Light luminarias. The mild wintertime temperatures of lower elevations open the door to outdoor traditions, including the bedazzling light of luminarias (Santa Feans call them farolitos). If you’ve got paper bags, sand, votive candles and time, this simple Southwestern tradition is yours for the taking. Luminarias originated as small bonfires that guided the faithful to church for midnight Christmas Mass. Here’s a sampling of noteworthy displays:
- Desert Botanical Garden, Las Noches de las Luminarias, Phoenix
- Old Town Plaza Luminaria Tour, Albuquerque,
- Canyon Road Farolito Walk, Santa Fe (Dec. 24)
Cut your own Christmas tree. With hayrides, sleigh rides, hot chocolate and helpers, Christmas tree farms offer a turnkey tree-cutting experience. But for those who want to tromp among the piney woods, summon their inner Paul Bunyan and chop down their own Christmas tree, Forest Service tags to cut trees in national forests can be purchased in each of the Four Corners States. Here’s info to get your started in Arizona, New Mexico, Utah and Colorado.
Coordinate a neighborhood Las Posada. This symbolic journey of Mary and Joseph in search of shelter is a Southwestern tradition that reflects early Spanish and Catholic influences in the region. Similar to Christmas carolers, participants go door to door “seeking” shelter and being turned away before ultimately arriving at the house where a party is taking place. The celebration house often rotates each night during the standard nine nights of Posadas, Dec. 16-24.

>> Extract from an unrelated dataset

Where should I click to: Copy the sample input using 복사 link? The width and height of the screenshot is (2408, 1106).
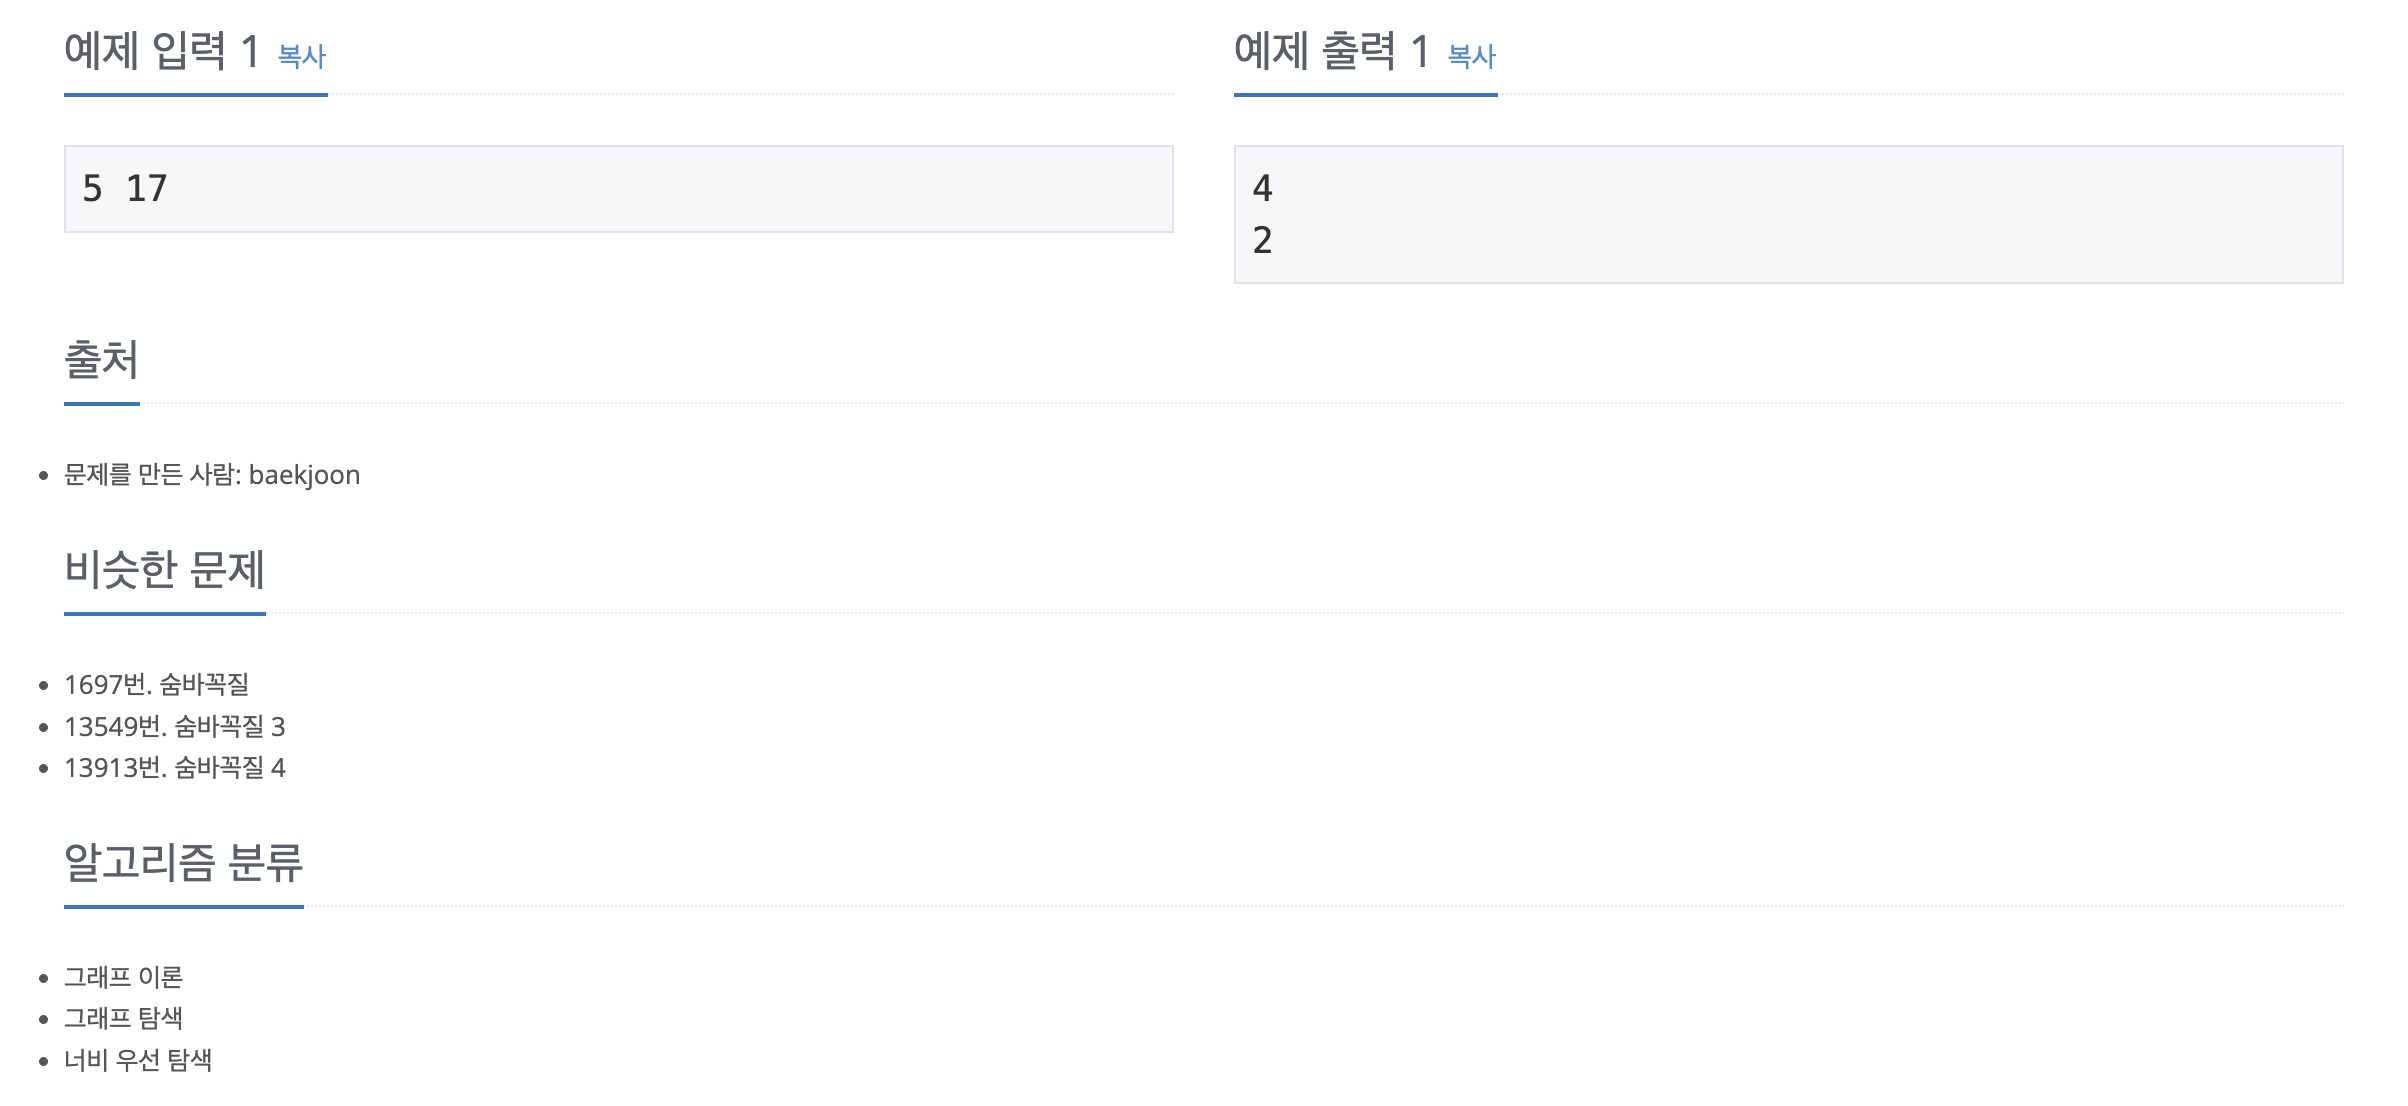click(x=301, y=58)
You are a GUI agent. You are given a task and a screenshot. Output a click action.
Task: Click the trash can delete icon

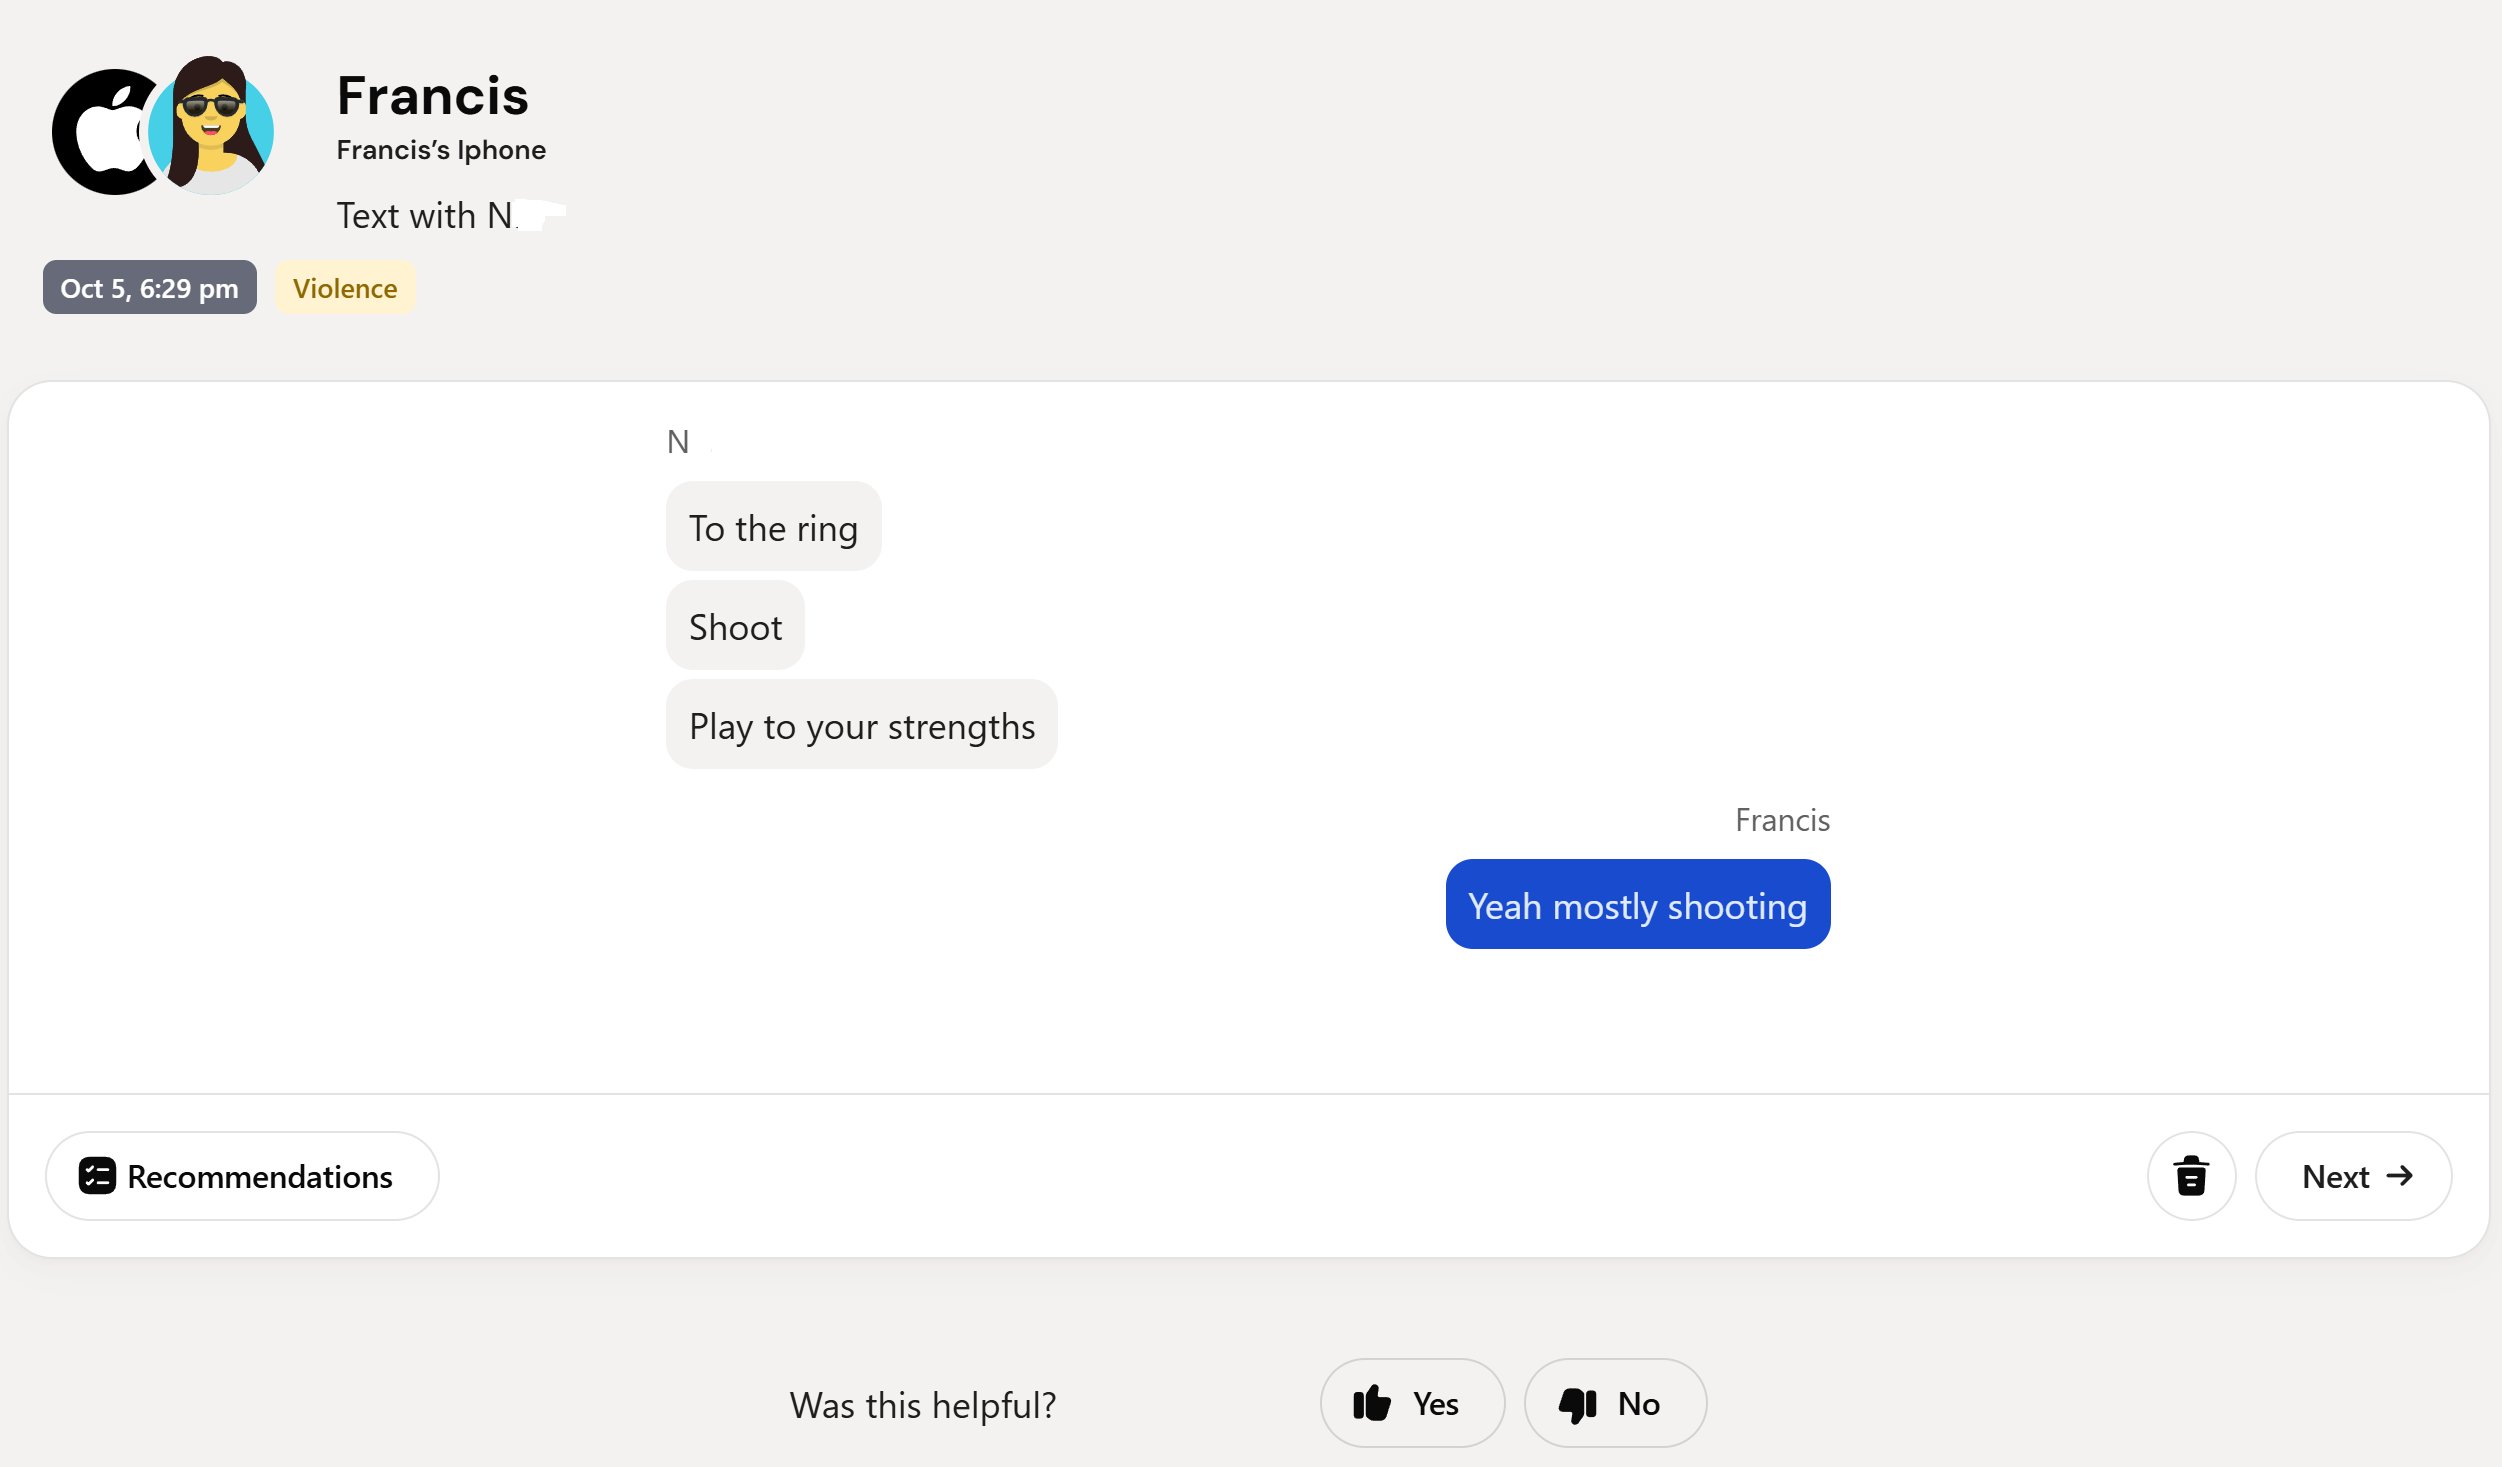(2190, 1176)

Create uniquely Southwestern crafts. Nothing says “seasonal” in the Southwest like our own repurposed props. That extra barbed wire from the fence on the back 40? Coil it into a barbed-wire wreath. Thread small terra cotta pots (upside down) with raffia and personalize to make simple ornaments for family and friends. Stitch your own stockings using Navajo-inspired patterns or designs. Use bolo ties (which may be making a comeback?) as bonus gift “bows” on special packages.